▸ **Exercise details**
Copy out every line of the material below word for word, keeping the original order, spacing, and punctuation.
------------------------------
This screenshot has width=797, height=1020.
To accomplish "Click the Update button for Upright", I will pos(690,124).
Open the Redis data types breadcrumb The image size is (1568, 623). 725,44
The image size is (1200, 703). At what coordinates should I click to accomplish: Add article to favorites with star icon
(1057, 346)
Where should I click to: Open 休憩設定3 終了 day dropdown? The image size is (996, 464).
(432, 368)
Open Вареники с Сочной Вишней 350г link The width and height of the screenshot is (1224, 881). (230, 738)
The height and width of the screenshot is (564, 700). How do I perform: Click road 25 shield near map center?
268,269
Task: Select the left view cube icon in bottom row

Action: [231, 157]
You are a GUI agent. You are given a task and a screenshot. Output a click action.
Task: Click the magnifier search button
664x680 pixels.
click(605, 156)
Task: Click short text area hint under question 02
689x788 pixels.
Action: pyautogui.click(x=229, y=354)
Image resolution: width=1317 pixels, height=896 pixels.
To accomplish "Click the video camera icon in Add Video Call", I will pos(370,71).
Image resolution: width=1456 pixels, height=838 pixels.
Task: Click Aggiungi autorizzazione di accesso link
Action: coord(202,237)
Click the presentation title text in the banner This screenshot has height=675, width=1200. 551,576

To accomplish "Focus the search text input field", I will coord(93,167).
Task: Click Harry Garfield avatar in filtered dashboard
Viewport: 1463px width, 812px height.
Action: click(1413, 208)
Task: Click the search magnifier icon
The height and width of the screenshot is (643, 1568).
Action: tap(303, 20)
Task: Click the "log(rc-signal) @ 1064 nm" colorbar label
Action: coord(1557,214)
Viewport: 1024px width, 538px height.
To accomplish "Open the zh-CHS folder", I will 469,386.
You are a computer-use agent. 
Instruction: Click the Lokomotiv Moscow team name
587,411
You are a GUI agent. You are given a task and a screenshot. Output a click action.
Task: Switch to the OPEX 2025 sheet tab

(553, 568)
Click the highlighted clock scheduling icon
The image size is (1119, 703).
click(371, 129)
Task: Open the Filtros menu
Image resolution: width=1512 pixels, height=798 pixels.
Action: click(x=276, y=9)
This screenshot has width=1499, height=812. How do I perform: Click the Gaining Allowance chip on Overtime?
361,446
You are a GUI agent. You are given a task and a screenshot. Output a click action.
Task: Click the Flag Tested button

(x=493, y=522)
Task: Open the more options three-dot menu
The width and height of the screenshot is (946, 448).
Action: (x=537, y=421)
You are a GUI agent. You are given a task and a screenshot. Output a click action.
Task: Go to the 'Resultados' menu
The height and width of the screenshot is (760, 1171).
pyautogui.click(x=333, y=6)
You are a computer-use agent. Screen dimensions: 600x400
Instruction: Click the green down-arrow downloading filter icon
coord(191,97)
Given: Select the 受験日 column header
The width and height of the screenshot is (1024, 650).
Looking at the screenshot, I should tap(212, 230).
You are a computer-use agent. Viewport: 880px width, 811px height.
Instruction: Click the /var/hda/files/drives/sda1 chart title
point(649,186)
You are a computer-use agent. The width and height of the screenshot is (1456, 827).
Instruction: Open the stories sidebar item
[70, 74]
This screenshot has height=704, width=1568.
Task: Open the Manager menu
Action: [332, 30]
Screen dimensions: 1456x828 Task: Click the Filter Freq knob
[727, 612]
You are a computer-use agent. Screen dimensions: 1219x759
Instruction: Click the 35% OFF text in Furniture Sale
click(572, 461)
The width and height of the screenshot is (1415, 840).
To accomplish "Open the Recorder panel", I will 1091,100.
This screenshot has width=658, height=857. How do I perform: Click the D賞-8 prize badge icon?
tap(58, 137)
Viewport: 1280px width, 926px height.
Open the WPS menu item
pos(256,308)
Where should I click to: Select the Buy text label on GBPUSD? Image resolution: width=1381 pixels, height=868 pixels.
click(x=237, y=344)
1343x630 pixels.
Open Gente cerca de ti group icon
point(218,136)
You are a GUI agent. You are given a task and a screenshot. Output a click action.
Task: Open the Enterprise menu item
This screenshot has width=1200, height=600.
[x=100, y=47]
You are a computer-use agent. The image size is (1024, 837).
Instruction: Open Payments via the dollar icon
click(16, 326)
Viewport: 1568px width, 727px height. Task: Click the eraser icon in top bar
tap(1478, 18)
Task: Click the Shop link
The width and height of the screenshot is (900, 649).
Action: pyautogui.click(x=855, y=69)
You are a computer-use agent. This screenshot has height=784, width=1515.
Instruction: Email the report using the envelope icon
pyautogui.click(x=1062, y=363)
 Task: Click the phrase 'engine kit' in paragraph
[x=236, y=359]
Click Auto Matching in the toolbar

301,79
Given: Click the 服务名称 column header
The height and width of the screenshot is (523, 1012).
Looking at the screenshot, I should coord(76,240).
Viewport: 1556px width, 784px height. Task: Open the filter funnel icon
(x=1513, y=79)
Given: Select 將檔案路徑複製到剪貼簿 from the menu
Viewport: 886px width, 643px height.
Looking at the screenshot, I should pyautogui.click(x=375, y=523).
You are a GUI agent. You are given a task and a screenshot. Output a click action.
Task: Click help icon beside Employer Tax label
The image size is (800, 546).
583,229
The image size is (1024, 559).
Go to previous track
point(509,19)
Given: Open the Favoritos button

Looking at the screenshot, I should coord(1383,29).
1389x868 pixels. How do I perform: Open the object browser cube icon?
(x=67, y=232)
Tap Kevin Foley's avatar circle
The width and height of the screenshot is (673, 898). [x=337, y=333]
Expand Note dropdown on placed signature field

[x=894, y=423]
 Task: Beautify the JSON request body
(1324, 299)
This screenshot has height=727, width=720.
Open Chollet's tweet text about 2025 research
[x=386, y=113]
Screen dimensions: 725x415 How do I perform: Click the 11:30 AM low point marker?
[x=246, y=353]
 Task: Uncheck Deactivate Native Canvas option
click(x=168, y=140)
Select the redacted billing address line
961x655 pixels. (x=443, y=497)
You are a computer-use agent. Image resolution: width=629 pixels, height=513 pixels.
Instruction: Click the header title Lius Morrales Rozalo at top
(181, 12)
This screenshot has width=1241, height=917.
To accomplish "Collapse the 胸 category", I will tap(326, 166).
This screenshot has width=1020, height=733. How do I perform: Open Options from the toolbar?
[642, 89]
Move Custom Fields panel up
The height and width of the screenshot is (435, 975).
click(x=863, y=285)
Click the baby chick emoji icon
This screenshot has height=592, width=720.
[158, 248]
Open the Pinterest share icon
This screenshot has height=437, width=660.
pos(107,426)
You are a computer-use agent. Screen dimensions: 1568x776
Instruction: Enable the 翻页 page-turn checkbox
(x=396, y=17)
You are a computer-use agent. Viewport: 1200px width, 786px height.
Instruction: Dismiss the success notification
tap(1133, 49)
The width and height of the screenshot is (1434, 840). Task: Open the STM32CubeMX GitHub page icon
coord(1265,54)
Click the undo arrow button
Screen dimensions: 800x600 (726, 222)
------------------------------
▸ **Final result**
This screenshot has width=797, height=1020.
To accomplish "Click the Update button for Upright", I will pos(690,124).
Open the Redis data types breadcrumb The image size is (1568, 623). 725,44
The image size is (1200, 703). At what coordinates should I click to accomplish: Add article to favorites with star icon
(1057, 346)
Where should I click to: Open 休憩設定3 終了 day dropdown? The image size is (996, 464).
(432, 368)
Open Вареники с Сочной Вишней 350г link The width and height of the screenshot is (1224, 881). (230, 738)
The height and width of the screenshot is (564, 700). How do I perform: Click road 25 shield near map center?
268,269
Task: Select the left view cube icon in bottom row

Action: [231, 157]
You are a GUI agent. You are given a task and a screenshot. Output a click action.
Task: Click the magnifier search button
664x680 pixels.
click(605, 156)
Task: Click short text area hint under question 02
689x788 pixels.
Action: pyautogui.click(x=229, y=354)
Image resolution: width=1317 pixels, height=896 pixels.
To accomplish "Click the video camera icon in Add Video Call", I will pos(370,71).
Image resolution: width=1456 pixels, height=838 pixels.
Task: Click Aggiungi autorizzazione di accesso link
Action: coord(202,237)
Click the presentation title text in the banner This screenshot has height=675, width=1200. 551,576

To accomplish "Focus the search text input field", I will coord(93,167).
Task: Click Harry Garfield avatar in filtered dashboard
Viewport: 1463px width, 812px height.
Action: click(1413, 208)
Task: Click the search magnifier icon
The height and width of the screenshot is (643, 1568).
Action: tap(303, 20)
Task: Click the "log(rc-signal) @ 1064 nm" colorbar label
Action: coord(1557,214)
Viewport: 1024px width, 538px height.
To accomplish "Open the zh-CHS folder", I will 469,386.
You are a computer-use agent. 
Instruction: Click the Lokomotiv Moscow team name
587,411
You are a GUI agent. You are given a task and a screenshot. Output a click action.
Task: Switch to the OPEX 2025 sheet tab

(553, 568)
Click the highlighted clock scheduling icon
The image size is (1119, 703).
click(371, 129)
Task: Open the Filtros menu
Image resolution: width=1512 pixels, height=798 pixels.
Action: click(x=276, y=9)
This screenshot has width=1499, height=812. How do I perform: Click the Gaining Allowance chip on Overtime?
361,446
You are a GUI agent. You are given a task and a screenshot. Output a click action.
Task: Click the Flag Tested button

(x=493, y=522)
Task: Open the more options three-dot menu
The width and height of the screenshot is (946, 448).
Action: (x=537, y=421)
You are a GUI agent. You are given a task and a screenshot. Output a click action.
Task: Go to the 'Resultados' menu
The height and width of the screenshot is (760, 1171).
pyautogui.click(x=333, y=6)
You are a computer-use agent. Screen dimensions: 600x400
Instruction: Click the green down-arrow downloading filter icon
coord(191,97)
Given: Select the 受験日 column header
The width and height of the screenshot is (1024, 650).
Looking at the screenshot, I should tap(212, 230).
You are a computer-use agent. Viewport: 880px width, 811px height.
Instruction: Click the /var/hda/files/drives/sda1 chart title
point(649,186)
You are a computer-use agent. The width and height of the screenshot is (1456, 827).
Instruction: Open the stories sidebar item
[70, 74]
This screenshot has height=704, width=1568.
Task: Open the Manager menu
Action: [332, 30]
Screen dimensions: 1456x828 Task: Click the Filter Freq knob
[727, 612]
You are a computer-use agent. Screen dimensions: 1219x759
Instruction: Click the 35% OFF text in Furniture Sale
click(572, 461)
The width and height of the screenshot is (1415, 840).
To accomplish "Open the Recorder panel", I will 1091,100.
This screenshot has width=658, height=857. How do I perform: Click the D賞-8 prize badge icon?
tap(58, 137)
Viewport: 1280px width, 926px height.
Open the WPS menu item
pos(256,308)
Where should I click to: Select the Buy text label on GBPUSD? Image resolution: width=1381 pixels, height=868 pixels.
click(x=237, y=344)
1343x630 pixels.
Open Gente cerca de ti group icon
point(218,136)
You are a GUI agent. You are given a task and a screenshot. Output a click action.
Task: Open the Enterprise menu item
This screenshot has width=1200, height=600.
[x=100, y=47]
You are a computer-use agent. The image size is (1024, 837).
Instruction: Open Payments via the dollar icon
click(16, 326)
Viewport: 1568px width, 727px height. Task: Click the eraser icon in top bar
tap(1478, 18)
Task: Click the Shop link
The width and height of the screenshot is (900, 649).
Action: pyautogui.click(x=855, y=69)
You are a computer-use agent. This screenshot has height=784, width=1515.
Instruction: Email the report using the envelope icon
pyautogui.click(x=1062, y=363)
 Task: Click the phrase 'engine kit' in paragraph
[x=236, y=359]
Click Auto Matching in the toolbar

301,79
Given: Click the 服务名称 column header
The height and width of the screenshot is (523, 1012).
Looking at the screenshot, I should coord(76,240).
Viewport: 1556px width, 784px height. Task: Open the filter funnel icon
(x=1513, y=79)
Given: Select 將檔案路徑複製到剪貼簿 from the menu
Viewport: 886px width, 643px height.
Looking at the screenshot, I should pyautogui.click(x=375, y=523).
You are a GUI agent. You are given a task and a screenshot. Output a click action.
Task: Click help icon beside Employer Tax label
The image size is (800, 546).
583,229
The image size is (1024, 559).
Go to previous track
point(509,19)
Given: Open the Favoritos button

Looking at the screenshot, I should coord(1383,29).
1389x868 pixels. How do I perform: Open the object browser cube icon?
(x=67, y=232)
Tap Kevin Foley's avatar circle
The width and height of the screenshot is (673, 898). [x=337, y=333]
Expand Note dropdown on placed signature field

[x=894, y=423]
 Task: Beautify the JSON request body
(1324, 299)
This screenshot has height=727, width=720.
Open Chollet's tweet text about 2025 research
[x=386, y=113]
Screen dimensions: 725x415 How do I perform: Click the 11:30 AM low point marker?
[x=246, y=353]
 Task: Uncheck Deactivate Native Canvas option
click(x=168, y=140)
Select the redacted billing address line
961x655 pixels. (x=443, y=497)
You are a computer-use agent. Image resolution: width=629 pixels, height=513 pixels.
Instruction: Click the header title Lius Morrales Rozalo at top
(181, 12)
This screenshot has width=1241, height=917.
To accomplish "Collapse the 胸 category", I will tap(326, 166).
This screenshot has width=1020, height=733. How do I perform: Open Options from the toolbar?
[642, 89]
Move Custom Fields panel up
The height and width of the screenshot is (435, 975).
click(x=863, y=285)
Click the baby chick emoji icon
This screenshot has height=592, width=720.
[158, 248]
Open the Pinterest share icon
This screenshot has height=437, width=660.
pos(107,426)
You are a computer-use agent. Screen dimensions: 1568x776
Instruction: Enable the 翻页 page-turn checkbox
(x=396, y=17)
You are a computer-use agent. Viewport: 1200px width, 786px height.
Instruction: Dismiss the success notification
tap(1133, 49)
The width and height of the screenshot is (1434, 840). Task: Open the STM32CubeMX GitHub page icon
coord(1265,54)
Click the undo arrow button
Screen dimensions: 800x600 (726, 222)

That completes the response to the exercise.